In a new 200-page e-book, "Earth at Night," the agency has compiled 25 years of satellite images taken when the planet was enveloped in darkness.
At night, small pockets of light from human activity are visible on Earth's surface. During the holidays, those lights get noticeably bigger and brighter.
After analyzing the world's nighttime light patterns between 2012 and 2014, NASA researchers found, unsurprisingly, that the US emits more intense light around the time of Christmas and New Year's. They also found more bursts of light during Ramadan in the Middle East.
Take a look at the cities with the brightest lights.
In this image of the US, green represents areas where there was more light in December compared to the rest of the year. Red represents areas where there was less light.
After examining 70 US cities, NASA found that lighting in central urban areas was 20% to 30% brighter in December.
Christmas lights were even more intense in the suburbs and outskirts of major cities.

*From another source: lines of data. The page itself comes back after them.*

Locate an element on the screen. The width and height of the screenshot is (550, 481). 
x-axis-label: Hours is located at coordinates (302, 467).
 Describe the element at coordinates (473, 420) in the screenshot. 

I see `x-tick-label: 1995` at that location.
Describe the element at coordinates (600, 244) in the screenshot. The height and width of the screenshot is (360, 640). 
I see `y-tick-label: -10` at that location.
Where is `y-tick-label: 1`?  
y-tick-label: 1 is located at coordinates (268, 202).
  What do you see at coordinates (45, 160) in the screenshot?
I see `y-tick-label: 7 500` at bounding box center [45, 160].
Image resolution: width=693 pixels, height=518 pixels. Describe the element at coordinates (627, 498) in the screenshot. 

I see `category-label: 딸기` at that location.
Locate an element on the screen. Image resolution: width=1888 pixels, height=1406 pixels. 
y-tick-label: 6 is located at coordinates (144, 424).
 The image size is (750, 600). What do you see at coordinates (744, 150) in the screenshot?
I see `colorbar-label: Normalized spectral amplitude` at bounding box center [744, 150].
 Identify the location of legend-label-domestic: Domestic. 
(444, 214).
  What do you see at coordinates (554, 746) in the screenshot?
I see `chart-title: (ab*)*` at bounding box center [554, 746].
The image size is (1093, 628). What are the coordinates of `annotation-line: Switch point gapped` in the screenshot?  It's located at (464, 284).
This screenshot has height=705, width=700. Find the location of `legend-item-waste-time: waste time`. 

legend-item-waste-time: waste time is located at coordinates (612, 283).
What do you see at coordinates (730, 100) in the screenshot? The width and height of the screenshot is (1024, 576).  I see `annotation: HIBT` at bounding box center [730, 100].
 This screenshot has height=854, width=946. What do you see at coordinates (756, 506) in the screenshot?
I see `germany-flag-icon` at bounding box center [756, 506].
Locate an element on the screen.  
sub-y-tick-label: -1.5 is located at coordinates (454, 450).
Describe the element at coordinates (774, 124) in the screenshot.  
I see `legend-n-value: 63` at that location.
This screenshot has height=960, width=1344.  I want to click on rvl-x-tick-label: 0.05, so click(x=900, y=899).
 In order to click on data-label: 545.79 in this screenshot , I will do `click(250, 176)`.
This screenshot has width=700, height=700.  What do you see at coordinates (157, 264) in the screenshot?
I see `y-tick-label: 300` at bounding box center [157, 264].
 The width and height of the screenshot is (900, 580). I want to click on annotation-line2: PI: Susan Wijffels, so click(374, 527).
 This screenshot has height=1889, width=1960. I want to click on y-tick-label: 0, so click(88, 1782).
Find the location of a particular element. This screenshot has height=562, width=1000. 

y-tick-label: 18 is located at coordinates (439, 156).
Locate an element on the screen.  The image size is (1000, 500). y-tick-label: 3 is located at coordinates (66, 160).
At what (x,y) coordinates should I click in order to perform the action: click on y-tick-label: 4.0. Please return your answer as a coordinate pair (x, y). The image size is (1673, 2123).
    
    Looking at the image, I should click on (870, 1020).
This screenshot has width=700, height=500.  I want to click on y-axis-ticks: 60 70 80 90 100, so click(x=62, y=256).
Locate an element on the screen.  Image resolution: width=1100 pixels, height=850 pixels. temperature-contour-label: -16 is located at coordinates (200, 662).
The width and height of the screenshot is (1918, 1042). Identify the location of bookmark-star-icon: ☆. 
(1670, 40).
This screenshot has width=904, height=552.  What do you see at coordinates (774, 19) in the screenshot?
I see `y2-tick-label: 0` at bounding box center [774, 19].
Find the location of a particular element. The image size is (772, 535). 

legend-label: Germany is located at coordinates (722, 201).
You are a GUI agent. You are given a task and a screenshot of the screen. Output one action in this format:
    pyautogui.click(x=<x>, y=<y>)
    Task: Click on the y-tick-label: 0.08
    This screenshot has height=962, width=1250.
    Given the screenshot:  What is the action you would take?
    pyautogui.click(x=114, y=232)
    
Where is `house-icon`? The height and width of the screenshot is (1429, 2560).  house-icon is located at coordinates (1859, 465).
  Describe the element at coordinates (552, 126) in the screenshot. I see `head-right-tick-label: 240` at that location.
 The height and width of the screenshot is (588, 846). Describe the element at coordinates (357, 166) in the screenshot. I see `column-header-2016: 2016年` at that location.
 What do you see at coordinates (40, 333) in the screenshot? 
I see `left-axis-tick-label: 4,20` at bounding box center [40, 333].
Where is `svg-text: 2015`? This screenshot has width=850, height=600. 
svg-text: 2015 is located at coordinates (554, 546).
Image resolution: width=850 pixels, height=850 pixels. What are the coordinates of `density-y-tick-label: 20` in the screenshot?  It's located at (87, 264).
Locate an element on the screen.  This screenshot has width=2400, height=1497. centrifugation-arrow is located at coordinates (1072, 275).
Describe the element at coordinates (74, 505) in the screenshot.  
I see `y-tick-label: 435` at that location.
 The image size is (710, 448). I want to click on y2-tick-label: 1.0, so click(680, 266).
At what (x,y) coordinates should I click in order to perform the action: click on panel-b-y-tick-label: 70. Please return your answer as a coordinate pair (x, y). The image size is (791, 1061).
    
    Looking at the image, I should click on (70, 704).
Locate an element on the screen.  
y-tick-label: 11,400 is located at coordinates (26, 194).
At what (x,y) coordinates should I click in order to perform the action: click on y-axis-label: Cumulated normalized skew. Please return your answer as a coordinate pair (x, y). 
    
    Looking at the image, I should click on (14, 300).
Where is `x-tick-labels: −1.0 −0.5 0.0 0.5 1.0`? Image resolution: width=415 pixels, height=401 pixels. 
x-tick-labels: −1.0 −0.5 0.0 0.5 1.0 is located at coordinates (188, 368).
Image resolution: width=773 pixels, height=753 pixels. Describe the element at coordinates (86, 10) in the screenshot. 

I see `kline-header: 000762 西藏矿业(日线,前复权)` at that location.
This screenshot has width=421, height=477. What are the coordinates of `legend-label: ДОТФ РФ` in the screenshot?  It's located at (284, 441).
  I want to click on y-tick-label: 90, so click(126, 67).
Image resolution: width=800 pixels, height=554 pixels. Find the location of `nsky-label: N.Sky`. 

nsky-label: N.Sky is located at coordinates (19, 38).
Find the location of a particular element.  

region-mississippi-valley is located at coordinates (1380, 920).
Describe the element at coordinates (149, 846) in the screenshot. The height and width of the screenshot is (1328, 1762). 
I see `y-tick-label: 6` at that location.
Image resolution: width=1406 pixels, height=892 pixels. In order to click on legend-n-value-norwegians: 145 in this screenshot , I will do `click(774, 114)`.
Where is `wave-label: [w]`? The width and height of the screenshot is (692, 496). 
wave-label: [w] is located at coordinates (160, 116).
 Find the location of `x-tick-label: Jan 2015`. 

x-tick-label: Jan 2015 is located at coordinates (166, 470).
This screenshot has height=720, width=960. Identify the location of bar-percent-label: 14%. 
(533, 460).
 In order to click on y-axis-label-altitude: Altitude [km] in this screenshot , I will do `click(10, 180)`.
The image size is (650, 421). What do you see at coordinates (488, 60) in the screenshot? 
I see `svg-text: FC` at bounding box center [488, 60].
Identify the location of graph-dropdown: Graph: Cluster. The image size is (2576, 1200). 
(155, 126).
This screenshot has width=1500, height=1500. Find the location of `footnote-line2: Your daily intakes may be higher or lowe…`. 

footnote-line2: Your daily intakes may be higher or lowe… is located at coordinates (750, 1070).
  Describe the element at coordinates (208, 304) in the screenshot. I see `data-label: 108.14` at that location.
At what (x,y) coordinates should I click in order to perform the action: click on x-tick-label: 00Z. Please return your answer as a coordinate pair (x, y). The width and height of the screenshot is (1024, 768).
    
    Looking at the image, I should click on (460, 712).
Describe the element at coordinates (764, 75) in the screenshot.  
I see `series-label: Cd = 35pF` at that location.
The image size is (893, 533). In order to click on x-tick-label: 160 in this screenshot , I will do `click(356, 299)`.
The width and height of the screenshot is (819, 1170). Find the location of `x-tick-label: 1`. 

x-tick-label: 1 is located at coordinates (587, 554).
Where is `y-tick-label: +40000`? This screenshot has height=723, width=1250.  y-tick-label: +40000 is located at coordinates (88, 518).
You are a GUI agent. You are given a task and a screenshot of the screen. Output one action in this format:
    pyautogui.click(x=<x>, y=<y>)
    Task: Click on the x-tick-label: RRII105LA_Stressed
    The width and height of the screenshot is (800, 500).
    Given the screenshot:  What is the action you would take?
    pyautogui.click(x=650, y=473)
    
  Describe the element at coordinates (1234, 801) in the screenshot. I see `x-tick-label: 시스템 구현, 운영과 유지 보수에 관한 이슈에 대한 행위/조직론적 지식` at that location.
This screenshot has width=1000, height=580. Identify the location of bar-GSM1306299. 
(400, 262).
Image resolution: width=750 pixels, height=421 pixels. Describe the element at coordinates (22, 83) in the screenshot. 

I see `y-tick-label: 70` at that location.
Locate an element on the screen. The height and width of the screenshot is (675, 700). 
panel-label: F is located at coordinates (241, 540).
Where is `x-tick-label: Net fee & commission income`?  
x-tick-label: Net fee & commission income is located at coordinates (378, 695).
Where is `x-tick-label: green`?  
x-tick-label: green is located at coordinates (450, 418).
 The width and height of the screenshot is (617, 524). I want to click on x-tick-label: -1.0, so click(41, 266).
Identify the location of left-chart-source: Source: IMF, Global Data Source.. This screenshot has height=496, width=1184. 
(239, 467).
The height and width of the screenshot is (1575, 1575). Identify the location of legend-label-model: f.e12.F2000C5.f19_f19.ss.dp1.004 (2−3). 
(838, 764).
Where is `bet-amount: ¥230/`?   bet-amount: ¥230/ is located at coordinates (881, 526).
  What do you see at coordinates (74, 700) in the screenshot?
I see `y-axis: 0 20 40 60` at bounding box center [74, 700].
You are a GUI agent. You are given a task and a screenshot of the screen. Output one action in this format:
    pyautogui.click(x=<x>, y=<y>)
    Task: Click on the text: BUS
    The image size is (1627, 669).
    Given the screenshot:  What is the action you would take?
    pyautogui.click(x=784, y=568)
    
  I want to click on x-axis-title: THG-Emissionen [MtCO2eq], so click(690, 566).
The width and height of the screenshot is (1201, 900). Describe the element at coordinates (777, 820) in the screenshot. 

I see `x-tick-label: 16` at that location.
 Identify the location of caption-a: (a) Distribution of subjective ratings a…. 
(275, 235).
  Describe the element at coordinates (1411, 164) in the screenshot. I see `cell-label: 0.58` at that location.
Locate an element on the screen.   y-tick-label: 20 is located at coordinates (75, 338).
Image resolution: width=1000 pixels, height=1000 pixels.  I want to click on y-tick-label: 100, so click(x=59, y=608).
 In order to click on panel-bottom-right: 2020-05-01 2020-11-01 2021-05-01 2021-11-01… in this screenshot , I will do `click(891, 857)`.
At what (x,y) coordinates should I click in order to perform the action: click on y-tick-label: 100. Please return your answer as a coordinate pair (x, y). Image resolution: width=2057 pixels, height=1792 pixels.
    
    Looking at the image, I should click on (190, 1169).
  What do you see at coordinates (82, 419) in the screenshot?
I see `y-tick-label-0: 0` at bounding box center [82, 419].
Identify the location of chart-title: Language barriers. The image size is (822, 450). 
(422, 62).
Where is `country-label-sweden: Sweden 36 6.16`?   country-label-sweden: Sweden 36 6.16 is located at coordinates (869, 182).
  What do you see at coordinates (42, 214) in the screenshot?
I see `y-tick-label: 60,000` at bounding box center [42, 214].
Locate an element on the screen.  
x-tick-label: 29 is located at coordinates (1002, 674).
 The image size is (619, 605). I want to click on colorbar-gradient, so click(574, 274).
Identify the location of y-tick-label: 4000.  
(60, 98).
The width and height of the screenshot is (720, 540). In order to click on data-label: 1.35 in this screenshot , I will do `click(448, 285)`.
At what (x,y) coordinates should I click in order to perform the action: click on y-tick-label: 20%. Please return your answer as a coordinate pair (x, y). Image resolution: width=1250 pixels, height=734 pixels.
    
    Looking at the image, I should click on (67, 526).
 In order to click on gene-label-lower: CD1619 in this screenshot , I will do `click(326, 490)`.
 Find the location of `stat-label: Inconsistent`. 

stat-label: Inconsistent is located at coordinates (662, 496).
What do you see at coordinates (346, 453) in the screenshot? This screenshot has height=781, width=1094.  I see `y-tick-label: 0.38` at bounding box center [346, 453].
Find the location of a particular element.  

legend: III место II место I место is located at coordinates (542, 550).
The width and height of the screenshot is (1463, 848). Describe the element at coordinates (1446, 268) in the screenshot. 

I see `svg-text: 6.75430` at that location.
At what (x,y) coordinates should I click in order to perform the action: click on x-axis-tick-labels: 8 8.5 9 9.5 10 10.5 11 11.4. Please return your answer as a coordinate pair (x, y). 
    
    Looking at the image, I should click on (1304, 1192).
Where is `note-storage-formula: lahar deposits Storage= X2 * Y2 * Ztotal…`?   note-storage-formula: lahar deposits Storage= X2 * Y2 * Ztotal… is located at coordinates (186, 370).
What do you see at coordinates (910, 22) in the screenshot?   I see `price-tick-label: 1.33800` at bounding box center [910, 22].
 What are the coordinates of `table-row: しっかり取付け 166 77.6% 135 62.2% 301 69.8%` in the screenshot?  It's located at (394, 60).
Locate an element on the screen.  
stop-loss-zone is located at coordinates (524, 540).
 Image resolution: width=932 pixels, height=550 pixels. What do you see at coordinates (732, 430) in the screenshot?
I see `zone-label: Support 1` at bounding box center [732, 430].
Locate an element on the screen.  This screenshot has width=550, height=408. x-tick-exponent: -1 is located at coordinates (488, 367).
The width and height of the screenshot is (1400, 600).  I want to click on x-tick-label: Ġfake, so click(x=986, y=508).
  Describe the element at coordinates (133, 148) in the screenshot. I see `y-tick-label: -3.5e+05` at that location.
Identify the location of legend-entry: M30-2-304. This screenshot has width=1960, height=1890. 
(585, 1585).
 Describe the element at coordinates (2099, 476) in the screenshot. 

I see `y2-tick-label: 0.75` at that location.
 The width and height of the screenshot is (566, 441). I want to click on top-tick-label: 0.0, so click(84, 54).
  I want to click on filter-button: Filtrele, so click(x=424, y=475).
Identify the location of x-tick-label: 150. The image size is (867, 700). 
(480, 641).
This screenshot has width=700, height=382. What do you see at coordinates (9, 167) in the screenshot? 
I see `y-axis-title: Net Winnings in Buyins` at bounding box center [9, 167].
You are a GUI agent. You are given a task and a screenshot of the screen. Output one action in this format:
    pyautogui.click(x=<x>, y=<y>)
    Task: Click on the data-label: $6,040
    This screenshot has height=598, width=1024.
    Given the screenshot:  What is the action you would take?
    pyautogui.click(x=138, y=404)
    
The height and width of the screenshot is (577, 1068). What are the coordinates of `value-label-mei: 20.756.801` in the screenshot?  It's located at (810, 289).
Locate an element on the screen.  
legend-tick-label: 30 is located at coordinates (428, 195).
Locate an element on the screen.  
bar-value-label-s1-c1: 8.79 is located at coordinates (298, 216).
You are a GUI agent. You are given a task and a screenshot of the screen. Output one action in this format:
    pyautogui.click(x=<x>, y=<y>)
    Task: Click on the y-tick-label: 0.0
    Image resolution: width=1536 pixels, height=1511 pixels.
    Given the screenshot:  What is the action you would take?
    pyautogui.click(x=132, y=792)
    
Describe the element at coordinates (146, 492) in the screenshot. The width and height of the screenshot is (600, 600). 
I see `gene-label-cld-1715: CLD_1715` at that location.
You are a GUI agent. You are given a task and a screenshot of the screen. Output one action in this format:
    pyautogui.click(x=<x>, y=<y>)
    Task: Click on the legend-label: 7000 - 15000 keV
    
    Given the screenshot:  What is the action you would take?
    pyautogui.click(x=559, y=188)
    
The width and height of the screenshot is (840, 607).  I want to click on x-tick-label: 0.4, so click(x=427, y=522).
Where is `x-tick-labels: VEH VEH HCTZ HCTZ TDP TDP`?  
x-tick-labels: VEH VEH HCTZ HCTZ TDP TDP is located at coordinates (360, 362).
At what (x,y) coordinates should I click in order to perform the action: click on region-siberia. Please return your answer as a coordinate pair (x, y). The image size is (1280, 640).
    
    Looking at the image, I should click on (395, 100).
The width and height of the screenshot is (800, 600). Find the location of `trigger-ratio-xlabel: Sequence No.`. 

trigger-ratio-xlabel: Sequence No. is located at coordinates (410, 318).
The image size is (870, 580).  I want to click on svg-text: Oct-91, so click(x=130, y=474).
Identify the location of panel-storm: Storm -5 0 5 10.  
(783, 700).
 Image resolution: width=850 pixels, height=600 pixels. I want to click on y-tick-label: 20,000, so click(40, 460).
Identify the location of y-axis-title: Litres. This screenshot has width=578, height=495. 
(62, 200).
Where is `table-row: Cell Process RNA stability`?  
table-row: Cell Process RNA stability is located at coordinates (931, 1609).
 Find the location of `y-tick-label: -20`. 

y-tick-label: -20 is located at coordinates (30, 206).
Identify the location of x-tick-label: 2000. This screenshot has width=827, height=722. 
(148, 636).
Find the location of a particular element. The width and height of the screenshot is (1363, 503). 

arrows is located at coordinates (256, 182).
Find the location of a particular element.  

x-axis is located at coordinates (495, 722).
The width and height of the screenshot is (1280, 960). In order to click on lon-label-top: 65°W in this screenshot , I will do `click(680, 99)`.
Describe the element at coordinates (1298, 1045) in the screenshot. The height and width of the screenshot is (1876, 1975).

Those areas grew 30% to 50% brighter in December.
In these images, each pixel represents half a mile's worth of light.
Holiday festivities also brightened up Los Angeles, San Diego, and Las Vegas, but Phoenix and the Mexican border city of Tijuana saw the biggest holiday light changes.
Even within the same state, some cities were more illuminated than others.
The light patterns indicate a "national, shared tradition" across most cities in the US, according to the researchers.
Puerto Rico and the Dominican Republic weren't as bright as the mainland US in December, but their capital cities were lit up during the holidays.
The researchers also examined light patterns in the Middle East during the months of Ramadan.
In Saudi Arabian cities, light grew 60% to 100% brighter during Ramadan.
But Turkish cities weren't as bright. Regions in Syria, Iraq, and Lebanon were also relatively dark.